What is the game theoretical optimal strategy for playing such a game? Assume the following:

- All other players will be playing optimally and employing game theory.
- Unlike the actual show, there is no special prize for hitting the number exactly on the head.

My thoughts below; please correct me if I’m wrong:

The key for each player is to divide the chances of winning such that it is optimal for each subsequent player to intrude on a zone other than the one he has already “reserved.” For a four person game, this would be quadrants.

Thus, the first player should bid such that he thinks there is either a 25%, 50%, or 75% chance that the product is priced greater than his bid.

P2 should now bid so as to divide the remaining “zones” into 25% and 50%.

Let’s assume P1 bid 75% and P2 25%. There is now a 50% zone between these two bids. P3 should bisect it exactly and bid such that there is exactly a 50% chance of the product being more than his bid, and a 50% chance of it being less. Again, any other number between P2 and P1’s bids would hurt him to the benefit of P4, because whatever “chunk” of the 50% P3 took or left, P4 could grab the lion’s share by outbidding either P2 or P3 by exactly 1 dollar.

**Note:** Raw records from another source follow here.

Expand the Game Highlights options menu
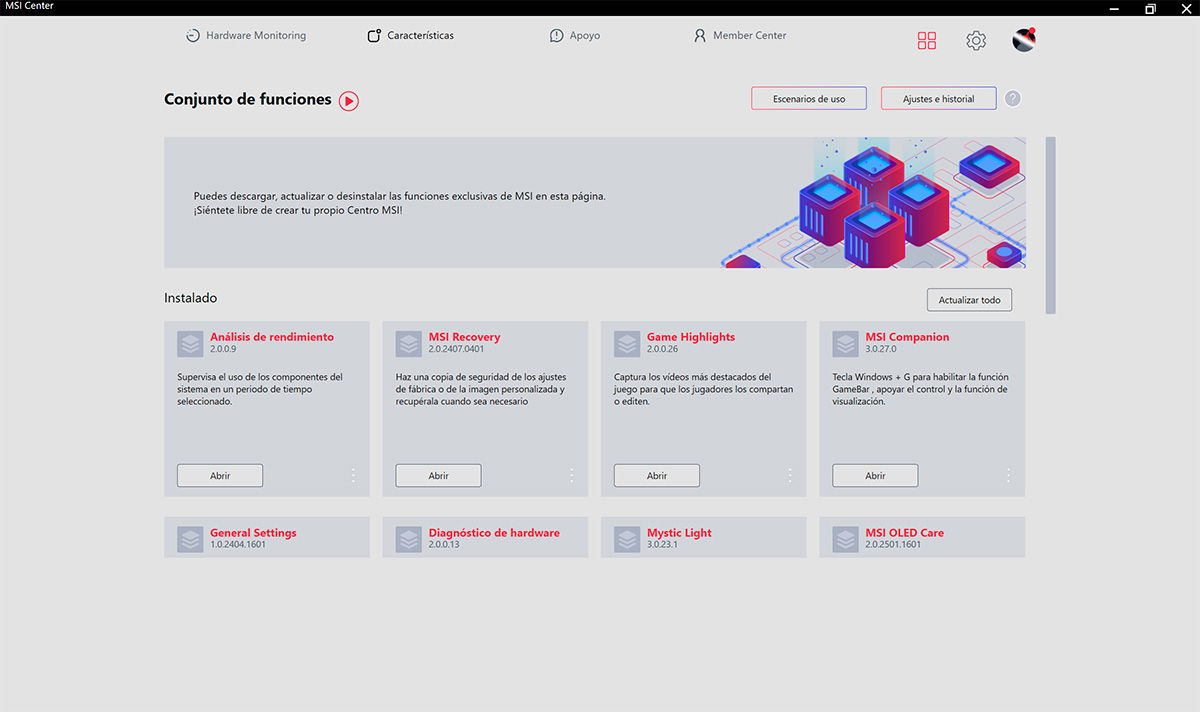 pos(790,476)
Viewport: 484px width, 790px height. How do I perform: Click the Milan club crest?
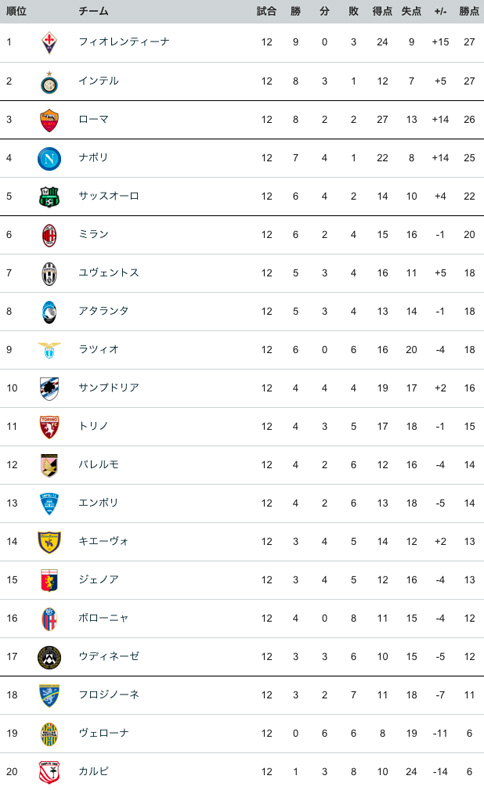[x=49, y=235]
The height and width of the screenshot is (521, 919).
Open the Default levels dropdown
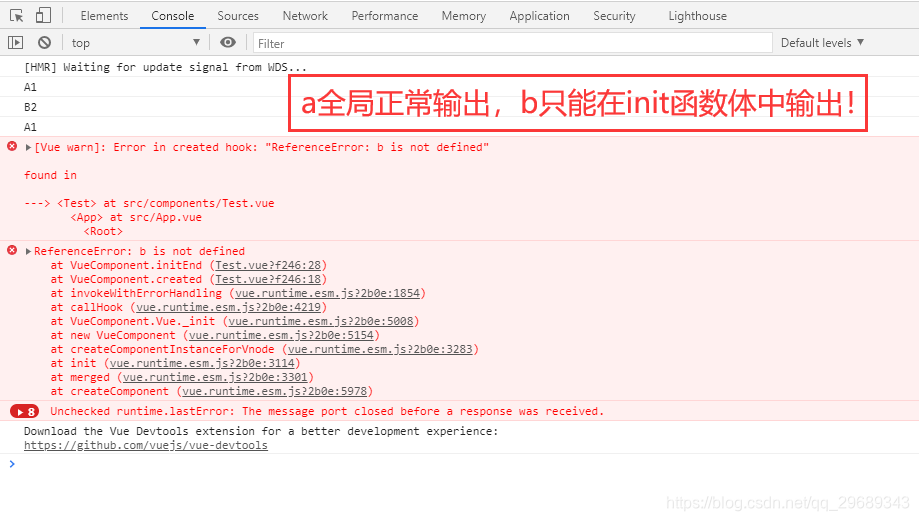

P3 could also bid either $1 or P1’s bid + $1, taking a 25% chance for himself but leaving a 50% hunk for P4 to grab up by bidding P2+$1. The way for all earlier players to avoid such a situation as this is to divide the zones as slightly off from quadrants as possible, taking a little bit smaller zone for themselves in order to assure that subsequent players have a slight incentive to not screw them. In other words, P1 should actually bid 75+x%, where x is an arbitrarily small number, so that there is no chance that a player could play optimally by choosing P1+1 as a bid.

After P3’s bisection, there is now a 25% chance each for P1, P2, and P3 to win, and a 25% chance that they have all overbid. P4 should thus either outbid one of the previous contestants by 1 dollar, or bid 1 dollar. As discussed above, by bidding ever so sightly differently from true quadrisection, each previous player can guarantee that the proper strategy is for P4 to bid $1, rather than outbid any of them by $1.

Each player thus ends up with a 25±x% chance of winning.

Any other bidding strategy is suboptimal.

As an example, lets say that P1 bids such that there is a 60% chance the product costs less than his bid, and a 40% chance that it costs more. P2 should then bid 70%. This leaves a 30% zone above P2’s bid, and a 60% zone below P1’s bid. P3 then bisects the larger zone by bidding 30% (+x), making P4 bid $1, giving P2, P3, and P4 a 30% chance of winning, at the expense of P1, due to his poorly chosen bid.

I have a feeling I’m overlooking some complexities here, but I’m not certain. The logic seems solid, but I’m no game theoretician.